Excerpted passage:
More recently, the United States has begun to inspect southbound traffic at the
land ports of entry in an effort to intercept drugs and cash destined to the drug
cartels. The drug cartels operate wholesale and retail businesses that dominate a
$215 billion U.S. market. U.S. authorities seized $138 million last year, an amount
that is microscopic compared to the market, and minuscule in comparison to the
$18 billion to $39 billion a year the Drug Enforcement Agency estimates is being
smuggled to Mexico every year. The number of southbound firearms
intercepted can be counted on two hands.

The drug cartels are mature major businesses, possessing sophisticated
communications, transportation and intelligence systems. They are richly
informed about the environment in which they conduct their criminal operations
and highly skilled at evaluating risk and executing strategic and tactical
operations based on risk judgments. They look like any global business
organization that can quickly, flexibly, and effectively respond to virtually any
opportunity, challenge, or changing situation.

Set task 1: In the passage on drug cartels, how much money did U.S. authorities seize last year?
Set task 2: Retype the passage on drug cartels word for word, everything from "The drug cartels are" down to "or changing situation.".

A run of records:
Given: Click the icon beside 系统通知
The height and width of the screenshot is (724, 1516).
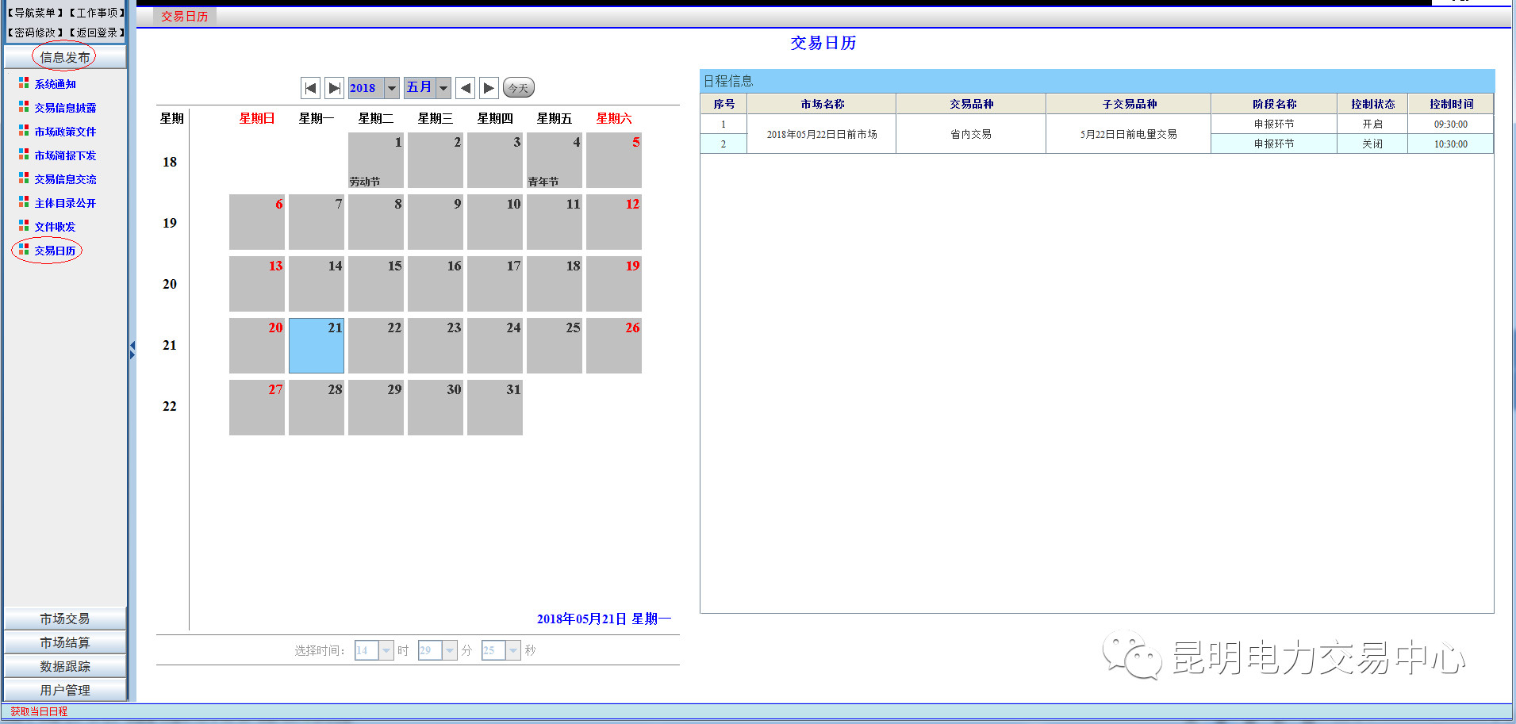Looking at the screenshot, I should click(24, 83).
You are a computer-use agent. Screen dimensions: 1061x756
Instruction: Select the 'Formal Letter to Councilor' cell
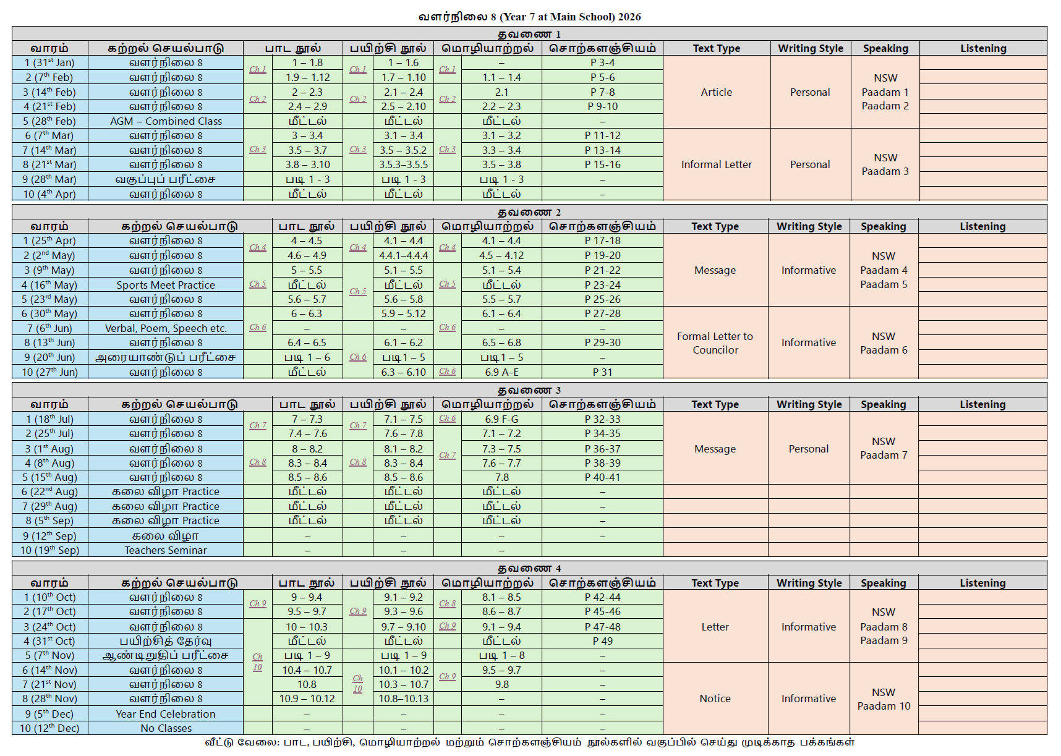[x=715, y=343]
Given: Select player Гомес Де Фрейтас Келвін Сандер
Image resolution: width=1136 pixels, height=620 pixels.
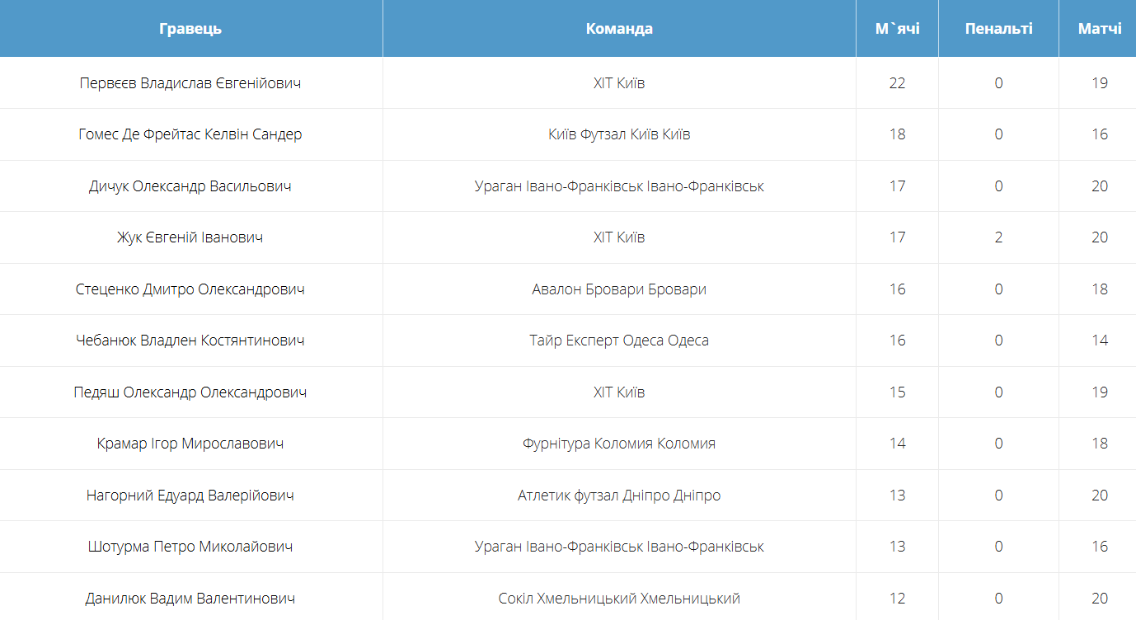Looking at the screenshot, I should [x=190, y=134].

Task result 1: $138 million.

Task result 2:
The drug cartels are mature major businesses, possessing sophisticated
communications, transportation and intelligence systems. They are richly
informed about the environment in which they conduct their criminal operations
and highly skilled at evaluating risk and executing strategic and tactical
operations based on risk judgments. They look like any global business
organization that can quickly, flexibly, and effectively respond to virtually any
opportunity, challenge, or changing situation.